Re: [PATCH v2-ish] x86/boot: Factor move_xen() out of __start_xen()

[Jan Beulich <jbeulich@xxxxxxxx>]

On 04.01.2023 21:04, Andrew Cooper wrote:
> On 21/12/2022 7:40 am, Jan Beulich wrote:
>> On 20.12.2022 21:56, Andrew Cooper wrote:
>>> On 20/12/2022 1:51 pm, Jan Beulich wrote:
>>>> On 16.12.2022 21:17, Andrew Cooper wrote:
>>>>> +        "mov    %[cr4], %%cr4\n\t"     /* CR4.PGE = 1 */
>>>>> +        : [cr4] "=&a" (tmp) /* Could be "r", but "a" makes better asm */
>>>>> +        : [cr3] "r" (__pa(idle_pg_table)),
>>>>> +          [pge] "i" (X86_CR4_PGE)
>>>>> +        : "memory" );
>>>> The removed stack copying worries me, to be honest. Yes, for local
>>>> variables of ours it doesn't matter because they are about to go out
>>>> of scope.

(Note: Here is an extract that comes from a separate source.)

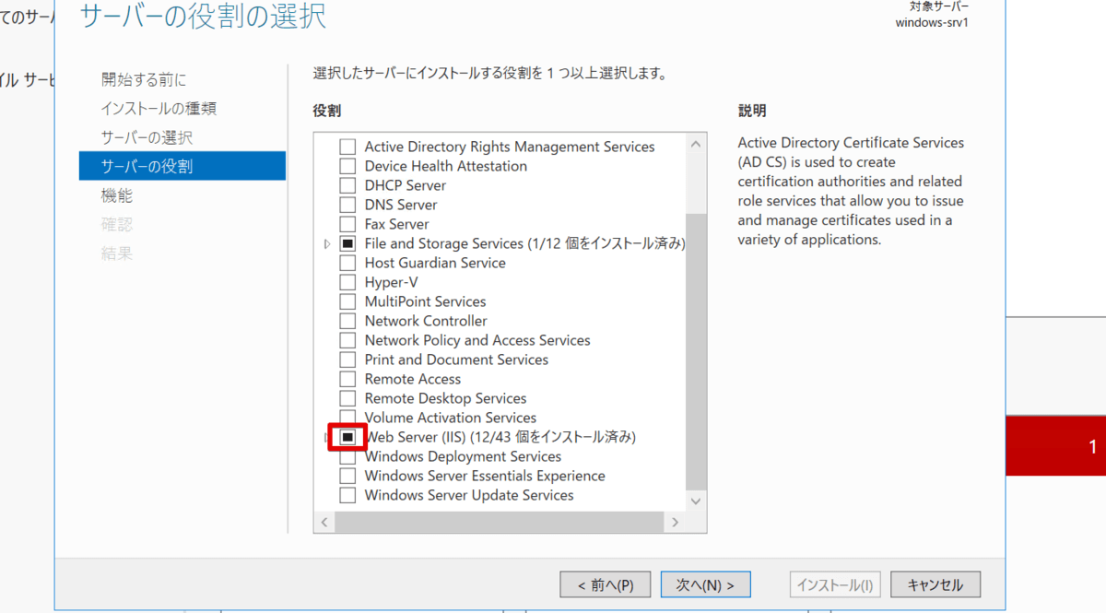1106x613 pixels.
Task: Enable Remote Desktop Services role
Action: [x=347, y=398]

But what if the compiler instantiates any for its own use,
>>>> e.g. ...
>>>>
>>>>> +    /*
>>>>> +     * End of the critical region.  Updates to locals and globals now 
>>>>> work as
>>>>> +     * expected.
>>>>> +     *
>>>>> +     * Updates to local variables which have been spilled to the stack 
>>>>> since
>>>>> +     * the memcpy() have been lost.  But we don't care, because they're 
>>>>> all
>>>>> +     * going out of scope imminently.
>>>>> +     */
>>>>> +
>>>>> +    printk("New Xen image base address: %#lx\n", xen_phys_start);
>>>> ... the result of the address calculation for the string literal
>>>> here? Such auxiliary calculations can happen at any point in the
>>>> function, and won't necessarily (hence the example chosen) become
>>>> impossible for the compiler to do with the memory clobber in the
>>>> asm(). And while the string literal's address is likely cheap
>>>> enough to calculate right in the function invocation sequence (and
>>>> an option would also be to retain the printk() in the caller),
>>>> other instrumentation options could be undermined by this as well.
>>> Right now, the compiler is free to calculate the address of the string
>>> literal in a register, and move it the other side of the TLB flush. 
>>> This will work just fine.
>>>
>>> However, the compiler cannot now, or ever in the future, spill such a
>>> calculation to the stack.
>> I'm afraid the compiler's view at things is different: Whatever it puts
>> on the stack is viewed as virtual registers, unaffected by a memory
>> clobber (of course there can be effects resulting from uses of named
>> variables). Look at -O3 output of gcc12 (which is what I happened to
>> play with; I don't think it's overly version dependent) for this
>> (clearly contrived) piece of code:
>>
>> int __attribute__((const)) calc(int);
>>
>> int test(int i) {
>>      int j = calc(i);
>>
>>      asm("nopl %0" : "+m" (j));
>>      asm("nopq %%rsp" ::: "memory", "ax", "cx", "dx", "bx", "bp", "si", "di",
>>                           "r8", "r9", "r10", "r11", "r12", "r13", "r14", 
>> "r15");
>>      j = calc(i);
>>      asm("nopl %0" :: "m" (j));
>>
>>      return j;
>> }
>>
>> It instantiates a local on the stack for the result of calc(); it does
>> not re-invoke calc() a 2nd time. Which means the memory clobber in the
>> middle asm() does not affect that (and by implication: any) stack slot.
>>
>> Using godbolt I can also see that clang15 agrees with gcc12 in this
>> regard. I didn't bother trying other versions.
> 
> Well this is problematic, because it contradicts what we depend on
> asm("":::"memory") doing...

Does it? I'm unaware of instances where we use "memory" to deal with
local variables.

> https://godbolt.org/z/xeGMc3sM9
> 
> But I don't fully agree with the conclusions drawn by this example.
> 
> It only instantiates a local on the stack because you force a memory
> operand to satisfy the "m" constraints, not to satisfy the "memory"
> constraint.

Sure, all I wanted to show is that the compiler may make such
transformations. As said, the example is clearly contrived, but I
also didn't want to spend too much time on finding a yet better one.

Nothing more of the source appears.